Data extract —
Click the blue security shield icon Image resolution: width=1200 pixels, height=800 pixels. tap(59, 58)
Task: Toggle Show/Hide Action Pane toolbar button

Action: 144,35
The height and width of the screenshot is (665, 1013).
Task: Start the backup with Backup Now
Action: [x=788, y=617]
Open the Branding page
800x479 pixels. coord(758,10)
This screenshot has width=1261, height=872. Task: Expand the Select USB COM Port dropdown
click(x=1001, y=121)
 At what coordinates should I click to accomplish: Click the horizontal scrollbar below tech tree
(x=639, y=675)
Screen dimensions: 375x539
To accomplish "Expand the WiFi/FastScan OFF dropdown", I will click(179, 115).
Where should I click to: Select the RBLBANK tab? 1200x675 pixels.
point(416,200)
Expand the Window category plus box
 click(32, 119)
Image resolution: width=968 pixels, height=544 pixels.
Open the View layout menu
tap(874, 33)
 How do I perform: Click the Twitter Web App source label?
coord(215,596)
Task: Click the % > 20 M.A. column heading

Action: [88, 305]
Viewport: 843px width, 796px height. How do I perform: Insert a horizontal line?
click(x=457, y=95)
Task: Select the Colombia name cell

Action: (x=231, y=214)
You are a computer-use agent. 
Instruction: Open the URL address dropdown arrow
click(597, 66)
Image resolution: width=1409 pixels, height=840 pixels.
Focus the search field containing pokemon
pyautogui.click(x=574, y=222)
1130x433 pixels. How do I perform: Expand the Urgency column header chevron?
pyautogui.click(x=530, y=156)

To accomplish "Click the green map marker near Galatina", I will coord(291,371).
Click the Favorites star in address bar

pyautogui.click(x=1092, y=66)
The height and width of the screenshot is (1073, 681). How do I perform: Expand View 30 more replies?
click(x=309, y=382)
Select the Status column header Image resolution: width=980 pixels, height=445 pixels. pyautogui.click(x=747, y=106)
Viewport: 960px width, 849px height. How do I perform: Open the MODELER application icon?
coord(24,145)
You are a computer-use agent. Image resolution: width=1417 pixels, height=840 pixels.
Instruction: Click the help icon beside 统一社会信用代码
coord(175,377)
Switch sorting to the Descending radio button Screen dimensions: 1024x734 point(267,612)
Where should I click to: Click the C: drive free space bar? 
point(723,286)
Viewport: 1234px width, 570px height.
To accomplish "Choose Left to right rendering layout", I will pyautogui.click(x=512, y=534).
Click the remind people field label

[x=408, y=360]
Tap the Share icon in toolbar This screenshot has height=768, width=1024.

Work order — Every line above should be written out again exactly as it stands.

Response area —
Click the blue security shield icon Image resolution: width=1200 pixels, height=800 pixels. tap(59, 58)
Task: Toggle Show/Hide Action Pane toolbar button

Action: 144,35
The height and width of the screenshot is (665, 1013).
Task: Start the backup with Backup Now
Action: [x=788, y=617]
Open the Branding page
800x479 pixels. coord(758,10)
This screenshot has width=1261, height=872. Task: Expand the Select USB COM Port dropdown
click(x=1001, y=121)
 At what coordinates should I click to accomplish: Click the horizontal scrollbar below tech tree
(x=639, y=675)
Screen dimensions: 375x539
To accomplish "Expand the WiFi/FastScan OFF dropdown", I will click(179, 115).
Where should I click to: Select the RBLBANK tab? 1200x675 pixels.
point(416,200)
Expand the Window category plus box
 click(32, 119)
Image resolution: width=968 pixels, height=544 pixels.
Open the View layout menu
tap(874, 33)
 How do I perform: Click the Twitter Web App source label?
coord(215,596)
Task: Click the % > 20 M.A. column heading

Action: [88, 305]
Viewport: 843px width, 796px height. How do I perform: Insert a horizontal line?
click(x=457, y=95)
Task: Select the Colombia name cell

Action: (x=231, y=214)
You are a computer-use agent. 
Instruction: Open the URL address dropdown arrow
click(597, 66)
Image resolution: width=1409 pixels, height=840 pixels.
Focus the search field containing pokemon
pyautogui.click(x=574, y=222)
1130x433 pixels. How do I perform: Expand the Urgency column header chevron?
pyautogui.click(x=530, y=156)

To accomplish "Click the green map marker near Galatina", I will coord(291,371).
Click the Favorites star in address bar

pyautogui.click(x=1092, y=66)
The height and width of the screenshot is (1073, 681). How do I perform: Expand View 30 more replies?
click(x=309, y=382)
Select the Status column header Image resolution: width=980 pixels, height=445 pixels. pyautogui.click(x=747, y=106)
Viewport: 960px width, 849px height. How do I perform: Open the MODELER application icon?
coord(24,145)
You are a computer-use agent. Image resolution: width=1417 pixels, height=840 pixels.
Instruction: Click the help icon beside 统一社会信用代码
coord(175,377)
Switch sorting to the Descending radio button Screen dimensions: 1024x734 point(267,612)
Where should I click to: Click the C: drive free space bar? 
point(723,286)
Viewport: 1234px width, 570px height.
To accomplish "Choose Left to right rendering layout", I will pyautogui.click(x=512, y=534).
Click the remind people field label

[x=408, y=360]
Tap the Share icon in toolbar This screenshot has height=768, width=1024.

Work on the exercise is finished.